From e0eaa1ed7453952d5a7909edc6f5f42ccb8b098b Mon Sep 17 00:00:00 2001
From: Sergey Mironov <grrwlf@gmail.com>
Date: Sat, 7 Mar 2020 18:44:31 +0300
Subject: [PATCH 1/2] Update tokenizer: unhardcode alphanumeric char set

---
 official/nlp/transformer/utils/tokenizer.py | 49 ++++++++++++++-------
 1 file changed, 33 insertions(+), 16 deletions(-)

diff --git a/official/nlp/transformer/utils/tokenizer.py b/official/nlp/transformer/utils/tokenizer.py
index 20302266acc..b40970a0180 100644
--- a/official/nlp/transformer/utils/tokenizer.py
+++ b/official/nlp/transformer/utils/tokenizer.py
@@ -45,12 +45,15 @@
 
 _UNDEFINED_UNICODE = u"\u3013"
 
-# Set contains all letter and number characters.
-_ALPHANUMERIC_CHAR_SET = set(
+def alphanumeric_char_set():
+  return set(
     six.unichr(i) for i in xrange(sys.maxunicode)
     if (unicodedata.category(six.unichr(i)).startswith("L") or
         unicodedata.category(six.unichr(i)).startswith("N")))
 
+# Set contains all letter and number characters.
+_ALPHANUMERIC_CHAR_SET = alphanumeric_char_set()
+
 # min_count is the minimum number of times a subtoken must appear in the data
 # before before it is added to the vocabulary.
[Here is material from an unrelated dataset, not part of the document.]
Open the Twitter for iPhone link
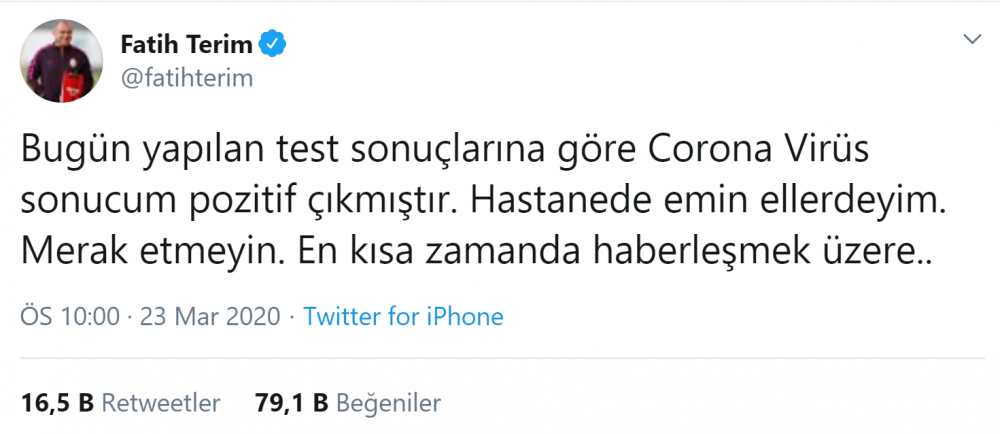The width and height of the screenshot is (1000, 434). pos(403,318)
The value is found using binary
 # search to obtain the target vocabulary size.
@@ -61,11 +64,15 @@
 class Subtokenizer(object):
   """Encodes and decodes strings to/from integer IDs."""
 
-  def __init__(self, vocab_file, reserved_tokens=None):
+  def __init__(self, vocab_file, reserved_tokens=None,
+               master_char_set=None):
     """Initializes class, creating a vocab file if data_files is provided."""
     tf.compat.v1.logging.info("Initializing Subtokenizer from file %s." %
                               vocab_file)
 
+    if master_char_set is None:
+      master_char_set = _ALPHANUMERIC_CHAR_SET
+
     if reserved_tokens is None:
       reserved_tokens = RESERVED_TOKENS
 
@@ -80,11 +87,13 @@ def __init__(self, vocab_file, reserved_tokens=None):
     # Create cache to speed up subtokenization
     self._cache_size = 2 ** 20
     self._cache = [(None, None)] * self._cache_size
+    self._master_char_set = master_char_set
 
   @staticmethod
   def init_from_files(
       vocab_file, files, target_vocab_size, threshold, min_count=None,
-      file_byte_limit=1e6, reserved_tokens=None, correct_strip=True):
+      file_byte_limit=1e6, reserved_tokens=None, correct_strip=True,
+      master_char_set=None):
     """Create subtoken vocabulary based on files, and save vocab to file.
 
     Args:
@@ -105,6 +114,8 @@ def init_from_files(
     Returns:
       Subtokenizer object
     """
+    if master_char_set is None:
+      master_char_set = _ALPHANUMERIC_CHAR_SET
     if reserved_tokens is None:
       reserved_tokens = RESERVED_TOKENS
 
@@ -112,7 +123,7 @@ def init_from_files(
       tf.compat.v1.logging.info("Vocab file already exists (%s)" % vocab_file)
     else:
       tf.compat.v1.logging.info("Begin steps to create subtoken vocabulary...")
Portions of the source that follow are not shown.